Quote exactly and only this range of lines in the data below: the line that holds "[Öppna meny] (525, 31)" to the line that holds "Forums (84, 21)", both included.
*** Data to use ***
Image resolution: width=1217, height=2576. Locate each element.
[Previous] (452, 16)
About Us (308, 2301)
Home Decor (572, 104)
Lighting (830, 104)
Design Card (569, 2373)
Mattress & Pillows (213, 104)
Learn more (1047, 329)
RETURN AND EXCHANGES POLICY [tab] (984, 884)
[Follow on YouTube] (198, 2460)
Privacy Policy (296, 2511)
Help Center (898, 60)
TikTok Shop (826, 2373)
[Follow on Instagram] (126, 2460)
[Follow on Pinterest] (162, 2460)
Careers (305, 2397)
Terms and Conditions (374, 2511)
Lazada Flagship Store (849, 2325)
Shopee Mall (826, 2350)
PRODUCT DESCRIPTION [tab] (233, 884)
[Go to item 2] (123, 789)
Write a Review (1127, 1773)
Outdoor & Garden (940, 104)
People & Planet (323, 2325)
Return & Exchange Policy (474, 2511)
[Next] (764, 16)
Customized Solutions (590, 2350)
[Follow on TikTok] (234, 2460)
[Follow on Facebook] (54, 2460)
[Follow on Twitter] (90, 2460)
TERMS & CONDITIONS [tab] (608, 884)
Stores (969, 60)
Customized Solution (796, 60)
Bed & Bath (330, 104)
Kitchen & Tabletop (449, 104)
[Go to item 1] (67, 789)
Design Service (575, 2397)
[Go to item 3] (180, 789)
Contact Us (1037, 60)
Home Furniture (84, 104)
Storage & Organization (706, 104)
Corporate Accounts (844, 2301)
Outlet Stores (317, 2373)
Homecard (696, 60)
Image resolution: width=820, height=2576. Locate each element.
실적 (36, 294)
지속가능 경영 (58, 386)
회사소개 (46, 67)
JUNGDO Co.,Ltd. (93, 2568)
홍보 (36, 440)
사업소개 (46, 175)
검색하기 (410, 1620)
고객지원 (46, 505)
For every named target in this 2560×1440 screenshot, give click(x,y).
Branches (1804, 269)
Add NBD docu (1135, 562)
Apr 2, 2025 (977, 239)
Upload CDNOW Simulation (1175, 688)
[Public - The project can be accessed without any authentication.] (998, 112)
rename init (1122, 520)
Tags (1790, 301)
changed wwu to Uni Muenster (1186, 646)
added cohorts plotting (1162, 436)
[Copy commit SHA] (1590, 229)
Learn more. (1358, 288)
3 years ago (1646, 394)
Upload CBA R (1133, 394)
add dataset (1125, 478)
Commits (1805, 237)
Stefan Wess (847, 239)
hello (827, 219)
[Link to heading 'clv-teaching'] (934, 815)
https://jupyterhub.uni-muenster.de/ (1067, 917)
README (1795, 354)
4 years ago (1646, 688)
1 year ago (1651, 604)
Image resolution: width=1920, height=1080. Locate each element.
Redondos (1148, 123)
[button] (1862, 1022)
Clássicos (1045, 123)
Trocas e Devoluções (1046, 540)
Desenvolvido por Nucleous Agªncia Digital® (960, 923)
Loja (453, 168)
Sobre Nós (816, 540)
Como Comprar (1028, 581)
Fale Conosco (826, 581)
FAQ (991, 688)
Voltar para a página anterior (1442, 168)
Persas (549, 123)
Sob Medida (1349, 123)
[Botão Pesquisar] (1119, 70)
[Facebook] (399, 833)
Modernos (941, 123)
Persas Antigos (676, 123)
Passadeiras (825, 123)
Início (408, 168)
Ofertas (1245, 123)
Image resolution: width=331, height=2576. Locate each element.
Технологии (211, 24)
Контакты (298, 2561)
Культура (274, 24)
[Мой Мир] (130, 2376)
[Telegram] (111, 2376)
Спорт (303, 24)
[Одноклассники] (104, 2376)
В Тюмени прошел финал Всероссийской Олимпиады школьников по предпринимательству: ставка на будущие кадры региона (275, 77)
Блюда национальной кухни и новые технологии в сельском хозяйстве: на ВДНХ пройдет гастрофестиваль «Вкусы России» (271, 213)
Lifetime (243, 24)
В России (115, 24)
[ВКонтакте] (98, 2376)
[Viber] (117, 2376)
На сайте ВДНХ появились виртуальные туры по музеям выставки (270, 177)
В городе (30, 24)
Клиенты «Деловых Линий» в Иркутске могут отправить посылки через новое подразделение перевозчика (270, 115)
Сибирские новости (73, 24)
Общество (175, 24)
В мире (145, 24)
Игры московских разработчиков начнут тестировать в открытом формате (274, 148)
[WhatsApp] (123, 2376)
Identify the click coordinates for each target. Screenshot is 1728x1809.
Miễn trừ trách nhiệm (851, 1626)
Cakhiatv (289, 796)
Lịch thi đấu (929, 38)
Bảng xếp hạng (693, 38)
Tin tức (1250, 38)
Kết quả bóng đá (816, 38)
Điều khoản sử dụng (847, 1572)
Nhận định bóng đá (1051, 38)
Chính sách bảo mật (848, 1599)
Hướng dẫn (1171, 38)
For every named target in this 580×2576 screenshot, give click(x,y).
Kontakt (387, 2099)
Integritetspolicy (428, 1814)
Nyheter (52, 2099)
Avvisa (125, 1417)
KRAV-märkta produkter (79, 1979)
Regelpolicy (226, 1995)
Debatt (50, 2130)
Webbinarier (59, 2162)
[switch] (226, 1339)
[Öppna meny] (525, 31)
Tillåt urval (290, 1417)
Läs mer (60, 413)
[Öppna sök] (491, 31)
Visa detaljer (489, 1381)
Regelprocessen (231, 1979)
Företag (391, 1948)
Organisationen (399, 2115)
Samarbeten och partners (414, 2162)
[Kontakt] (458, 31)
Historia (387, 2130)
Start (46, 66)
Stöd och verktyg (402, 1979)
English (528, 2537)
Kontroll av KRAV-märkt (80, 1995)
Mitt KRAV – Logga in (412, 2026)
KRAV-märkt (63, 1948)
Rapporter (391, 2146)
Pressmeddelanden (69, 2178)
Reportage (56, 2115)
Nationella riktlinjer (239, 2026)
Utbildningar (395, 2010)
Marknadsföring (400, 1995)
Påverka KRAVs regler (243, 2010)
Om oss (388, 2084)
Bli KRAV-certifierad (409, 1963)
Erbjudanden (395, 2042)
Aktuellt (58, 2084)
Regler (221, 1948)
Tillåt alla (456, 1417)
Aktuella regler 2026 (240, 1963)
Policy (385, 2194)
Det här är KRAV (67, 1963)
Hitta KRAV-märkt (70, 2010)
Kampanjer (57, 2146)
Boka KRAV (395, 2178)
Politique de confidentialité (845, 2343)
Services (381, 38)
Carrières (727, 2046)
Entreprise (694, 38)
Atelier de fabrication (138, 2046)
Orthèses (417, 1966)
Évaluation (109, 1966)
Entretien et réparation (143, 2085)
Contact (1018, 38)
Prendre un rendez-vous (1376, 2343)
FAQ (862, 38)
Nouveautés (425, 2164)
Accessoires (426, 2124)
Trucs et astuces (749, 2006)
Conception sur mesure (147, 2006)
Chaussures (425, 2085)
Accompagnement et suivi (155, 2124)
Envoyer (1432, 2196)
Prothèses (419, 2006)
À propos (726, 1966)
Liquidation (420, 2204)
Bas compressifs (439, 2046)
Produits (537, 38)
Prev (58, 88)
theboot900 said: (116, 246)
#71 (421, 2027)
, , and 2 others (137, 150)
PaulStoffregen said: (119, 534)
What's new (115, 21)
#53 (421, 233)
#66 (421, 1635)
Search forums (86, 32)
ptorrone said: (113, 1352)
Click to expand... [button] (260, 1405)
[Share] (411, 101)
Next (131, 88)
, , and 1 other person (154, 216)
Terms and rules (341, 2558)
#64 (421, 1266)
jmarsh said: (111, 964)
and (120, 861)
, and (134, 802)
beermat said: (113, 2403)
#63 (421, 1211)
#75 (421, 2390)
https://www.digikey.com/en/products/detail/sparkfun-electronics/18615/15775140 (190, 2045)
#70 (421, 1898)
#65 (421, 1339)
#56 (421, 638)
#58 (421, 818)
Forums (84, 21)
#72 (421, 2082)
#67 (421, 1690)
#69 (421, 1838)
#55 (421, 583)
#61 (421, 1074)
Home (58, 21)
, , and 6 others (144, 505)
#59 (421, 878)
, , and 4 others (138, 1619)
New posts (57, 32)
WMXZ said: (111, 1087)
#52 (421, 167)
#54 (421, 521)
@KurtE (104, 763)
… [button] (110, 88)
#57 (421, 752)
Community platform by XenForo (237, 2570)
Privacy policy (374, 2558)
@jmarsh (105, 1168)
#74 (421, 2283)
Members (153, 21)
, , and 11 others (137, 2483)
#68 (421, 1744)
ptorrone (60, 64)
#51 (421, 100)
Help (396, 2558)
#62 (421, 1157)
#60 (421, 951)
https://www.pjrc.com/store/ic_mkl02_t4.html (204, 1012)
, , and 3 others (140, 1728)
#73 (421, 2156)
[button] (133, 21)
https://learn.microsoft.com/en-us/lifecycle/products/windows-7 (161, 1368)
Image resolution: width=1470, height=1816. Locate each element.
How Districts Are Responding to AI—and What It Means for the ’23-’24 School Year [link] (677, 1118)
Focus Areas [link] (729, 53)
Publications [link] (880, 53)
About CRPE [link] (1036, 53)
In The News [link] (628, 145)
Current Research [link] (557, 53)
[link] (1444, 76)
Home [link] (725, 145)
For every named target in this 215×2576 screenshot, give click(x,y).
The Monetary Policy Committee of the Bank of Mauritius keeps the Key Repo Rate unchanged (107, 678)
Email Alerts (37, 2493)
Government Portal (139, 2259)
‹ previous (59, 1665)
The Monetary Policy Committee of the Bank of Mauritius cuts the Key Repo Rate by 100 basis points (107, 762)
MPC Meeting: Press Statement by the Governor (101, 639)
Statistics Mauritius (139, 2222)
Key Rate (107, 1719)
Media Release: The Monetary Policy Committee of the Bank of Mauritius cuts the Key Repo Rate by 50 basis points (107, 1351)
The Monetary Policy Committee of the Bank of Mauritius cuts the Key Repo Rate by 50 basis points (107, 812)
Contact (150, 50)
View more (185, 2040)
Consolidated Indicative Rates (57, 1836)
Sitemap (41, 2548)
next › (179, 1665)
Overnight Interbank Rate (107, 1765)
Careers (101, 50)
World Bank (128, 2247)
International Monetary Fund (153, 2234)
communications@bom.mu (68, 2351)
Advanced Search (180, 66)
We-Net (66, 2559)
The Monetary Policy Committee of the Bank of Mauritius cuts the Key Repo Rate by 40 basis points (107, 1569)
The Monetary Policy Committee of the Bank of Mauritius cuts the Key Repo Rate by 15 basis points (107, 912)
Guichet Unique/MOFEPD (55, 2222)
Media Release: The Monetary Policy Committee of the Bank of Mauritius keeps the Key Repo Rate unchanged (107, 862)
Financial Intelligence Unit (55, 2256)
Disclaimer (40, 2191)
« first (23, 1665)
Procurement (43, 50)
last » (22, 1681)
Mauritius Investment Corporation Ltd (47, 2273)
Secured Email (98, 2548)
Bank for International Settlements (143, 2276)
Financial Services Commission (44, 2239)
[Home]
*** End of Data to use ***
[Written reply]
[Öppna meny] (525, 31)
Tillåt urval (290, 1417)
Läs mer (60, 413)
[Öppna sök] (491, 31)
Visa detaljer (489, 1381)
Regelprocessen (231, 1979)
Företag (391, 1948)
Organisationen (399, 2115)
Samarbeten och partners (414, 2162)
[Kontakt] (458, 31)
Historia (387, 2130)
Start (46, 66)
Stöd och verktyg (402, 1979)
English (528, 2537)
Kontroll av KRAV-märkt (80, 1995)
Mitt KRAV – Logga in (412, 2026)
KRAV-märkt (63, 1948)
Rapporter (391, 2146)
Pressmeddelanden (69, 2178)
Reportage (56, 2115)
Nationella riktlinjer (239, 2026)
Utbildningar (395, 2010)
Marknadsföring (400, 1995)
Påverka KRAVs regler (243, 2010)
Om oss (388, 2084)
Bli KRAV-certifierad (409, 1963)
Erbjudanden (395, 2042)
Aktuellt (58, 2084)
Regler (221, 1948)
Tillåt alla (456, 1417)
Aktuella regler 2026 (240, 1963)
Policy (385, 2194)
Det här är KRAV (67, 1963)
Hitta KRAV-märkt (70, 2010)
Kampanjer (57, 2146)
Boka KRAV (395, 2178)
Politique de confidentialité (845, 2343)
Services (381, 38)
Carrières (727, 2046)
Entreprise (694, 38)
Atelier de fabrication (138, 2046)
Orthèses (417, 1966)
Évaluation (109, 1966)
Entretien et réparation (143, 2085)
Contact (1018, 38)
Prendre un rendez-vous (1376, 2343)
FAQ (862, 38)
Nouveautés (425, 2164)
Accessoires (426, 2124)
Trucs et astuces (749, 2006)
Conception sur mesure (147, 2006)
Chaussures (425, 2085)
Accompagnement et suivi (155, 2124)
Envoyer (1432, 2196)
Prothèses (419, 2006)
À propos (726, 1966)
Liquidation (420, 2204)
Bas compressifs (439, 2046)
Produits (537, 38)
Prev (58, 88)
theboot900 said: (116, 246)
#71 (421, 2027)
, , and 2 others (137, 150)
PaulStoffregen said: (119, 534)
What's new (115, 21)
#53 (421, 233)
#66 (421, 1635)
Search forums (86, 32)
ptorrone said: (113, 1352)
Click to expand... [button] (260, 1405)
[Share] (411, 101)
Next (131, 88)
, , and 1 other person (154, 216)
Terms and rules (341, 2558)
#64 (421, 1266)
jmarsh said: (111, 964)
and (120, 861)
, and (134, 802)
beermat said: (113, 2403)
#63 (421, 1211)
#75 (421, 2390)
https://www.digikey.com/en/products/detail/sparkfun-electronics/18615/15775140 (190, 2045)
#70 (421, 1898)
#65 (421, 1339)
#56 (421, 638)
#58 (421, 818)
Forums (84, 21)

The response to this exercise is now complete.